## Begin Data shown
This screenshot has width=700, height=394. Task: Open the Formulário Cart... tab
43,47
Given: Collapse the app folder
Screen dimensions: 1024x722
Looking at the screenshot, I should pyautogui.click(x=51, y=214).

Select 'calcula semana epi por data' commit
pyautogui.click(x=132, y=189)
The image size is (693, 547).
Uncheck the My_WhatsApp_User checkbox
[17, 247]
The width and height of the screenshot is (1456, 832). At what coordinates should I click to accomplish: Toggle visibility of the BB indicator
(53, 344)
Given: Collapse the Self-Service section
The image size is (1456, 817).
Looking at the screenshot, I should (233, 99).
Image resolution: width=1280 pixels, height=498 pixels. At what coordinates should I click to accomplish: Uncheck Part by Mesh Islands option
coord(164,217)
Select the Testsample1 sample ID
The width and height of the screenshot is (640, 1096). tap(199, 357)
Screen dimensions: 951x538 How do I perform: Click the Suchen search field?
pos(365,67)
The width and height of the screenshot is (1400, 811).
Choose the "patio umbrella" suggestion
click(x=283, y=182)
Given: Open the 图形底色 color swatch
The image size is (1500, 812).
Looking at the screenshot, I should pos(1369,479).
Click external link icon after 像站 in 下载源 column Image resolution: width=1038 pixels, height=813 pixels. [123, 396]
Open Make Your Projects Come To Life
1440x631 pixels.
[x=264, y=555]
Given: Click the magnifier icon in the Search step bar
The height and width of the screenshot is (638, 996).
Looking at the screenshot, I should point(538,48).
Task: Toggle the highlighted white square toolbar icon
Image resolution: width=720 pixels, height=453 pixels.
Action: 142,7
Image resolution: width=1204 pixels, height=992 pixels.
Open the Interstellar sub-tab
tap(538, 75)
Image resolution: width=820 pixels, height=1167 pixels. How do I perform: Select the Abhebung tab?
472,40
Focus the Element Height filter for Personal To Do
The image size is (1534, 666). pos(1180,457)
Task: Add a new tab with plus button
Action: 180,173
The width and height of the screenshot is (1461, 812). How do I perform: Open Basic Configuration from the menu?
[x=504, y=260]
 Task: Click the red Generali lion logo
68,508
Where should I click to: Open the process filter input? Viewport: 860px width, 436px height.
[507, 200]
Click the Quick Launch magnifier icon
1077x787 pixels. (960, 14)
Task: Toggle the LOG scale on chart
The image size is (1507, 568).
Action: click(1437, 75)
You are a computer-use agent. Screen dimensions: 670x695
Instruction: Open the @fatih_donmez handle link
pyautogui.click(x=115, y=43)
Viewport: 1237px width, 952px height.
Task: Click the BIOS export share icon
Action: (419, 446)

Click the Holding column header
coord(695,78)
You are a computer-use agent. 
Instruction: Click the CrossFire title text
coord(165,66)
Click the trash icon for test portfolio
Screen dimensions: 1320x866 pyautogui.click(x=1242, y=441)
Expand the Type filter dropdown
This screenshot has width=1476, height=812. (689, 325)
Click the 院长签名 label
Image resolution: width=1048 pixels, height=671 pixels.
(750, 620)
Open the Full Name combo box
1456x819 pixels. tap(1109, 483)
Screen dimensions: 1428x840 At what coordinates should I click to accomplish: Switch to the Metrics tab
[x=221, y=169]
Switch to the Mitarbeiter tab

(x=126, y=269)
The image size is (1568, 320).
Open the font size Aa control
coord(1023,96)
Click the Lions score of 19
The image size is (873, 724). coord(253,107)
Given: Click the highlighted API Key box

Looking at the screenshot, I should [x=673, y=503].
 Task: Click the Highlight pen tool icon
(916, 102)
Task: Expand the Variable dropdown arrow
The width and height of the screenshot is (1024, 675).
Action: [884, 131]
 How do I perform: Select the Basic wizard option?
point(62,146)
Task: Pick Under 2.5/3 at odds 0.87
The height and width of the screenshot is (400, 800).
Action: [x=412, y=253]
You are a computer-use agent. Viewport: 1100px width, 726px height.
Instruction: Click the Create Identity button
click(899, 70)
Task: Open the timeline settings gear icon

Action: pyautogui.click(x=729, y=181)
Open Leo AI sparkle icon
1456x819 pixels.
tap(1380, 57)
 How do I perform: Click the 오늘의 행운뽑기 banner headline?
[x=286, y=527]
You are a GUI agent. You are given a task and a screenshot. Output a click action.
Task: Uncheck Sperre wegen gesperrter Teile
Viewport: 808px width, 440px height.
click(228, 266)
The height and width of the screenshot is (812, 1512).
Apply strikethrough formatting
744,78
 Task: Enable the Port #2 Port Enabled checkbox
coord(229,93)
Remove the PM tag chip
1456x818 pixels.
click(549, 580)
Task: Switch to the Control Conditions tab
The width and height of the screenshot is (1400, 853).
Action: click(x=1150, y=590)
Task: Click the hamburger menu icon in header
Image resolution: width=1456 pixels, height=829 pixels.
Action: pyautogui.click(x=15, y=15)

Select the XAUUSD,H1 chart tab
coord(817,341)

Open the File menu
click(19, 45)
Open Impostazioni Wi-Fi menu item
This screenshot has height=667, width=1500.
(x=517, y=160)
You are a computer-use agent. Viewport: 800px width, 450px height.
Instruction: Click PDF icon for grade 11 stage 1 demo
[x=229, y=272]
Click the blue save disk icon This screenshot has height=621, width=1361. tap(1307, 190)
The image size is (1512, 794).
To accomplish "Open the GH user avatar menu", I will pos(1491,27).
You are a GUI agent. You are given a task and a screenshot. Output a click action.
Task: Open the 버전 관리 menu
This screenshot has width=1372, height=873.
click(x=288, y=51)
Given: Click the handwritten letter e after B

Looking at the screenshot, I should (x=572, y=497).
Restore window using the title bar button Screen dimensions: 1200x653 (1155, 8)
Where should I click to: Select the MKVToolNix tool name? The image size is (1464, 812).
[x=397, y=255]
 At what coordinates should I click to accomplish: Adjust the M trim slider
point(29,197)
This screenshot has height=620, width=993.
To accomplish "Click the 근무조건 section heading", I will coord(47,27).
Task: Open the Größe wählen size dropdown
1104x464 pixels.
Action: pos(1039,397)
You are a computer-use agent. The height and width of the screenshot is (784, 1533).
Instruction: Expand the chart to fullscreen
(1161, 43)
## End Data shown
▶ _Given problem_:
Locate every line in the items above that contains the word "Uncheck", and copy each of those lines in full.

▶ _Exercise output_:
Uncheck the My_WhatsApp_User checkbox
Image resolution: width=1280 pixels, height=498 pixels. At what coordinates should I click to accomplish: Uncheck Part by Mesh Islands option
Task: Uncheck Sperre wegen gesperrter Teile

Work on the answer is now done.